Activity: Go through the material below and tally every line with the string "Given". Reply with the number only.

Task input:
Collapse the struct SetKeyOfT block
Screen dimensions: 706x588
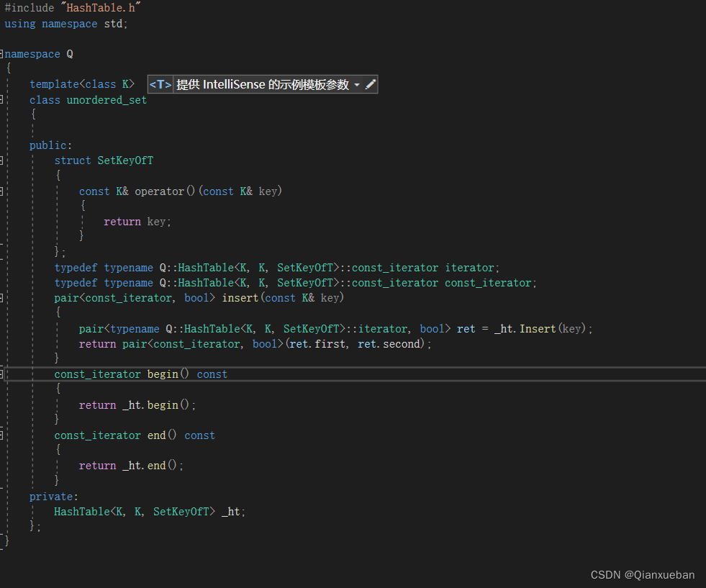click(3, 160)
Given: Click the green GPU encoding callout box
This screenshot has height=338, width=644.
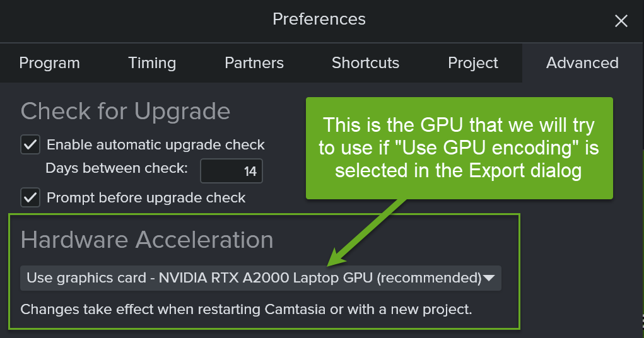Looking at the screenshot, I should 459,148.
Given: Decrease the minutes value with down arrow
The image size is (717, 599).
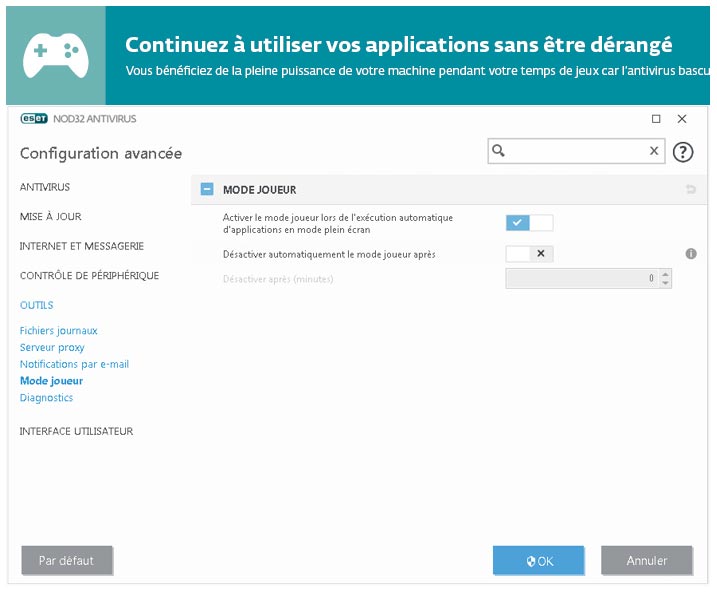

...

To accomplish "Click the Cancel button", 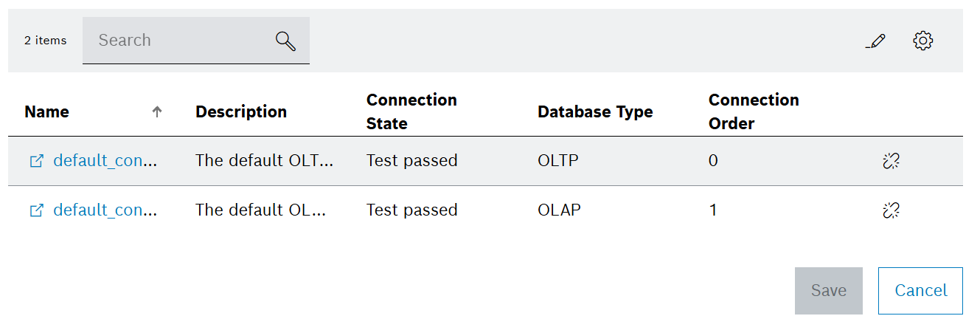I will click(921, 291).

Output for this task: 2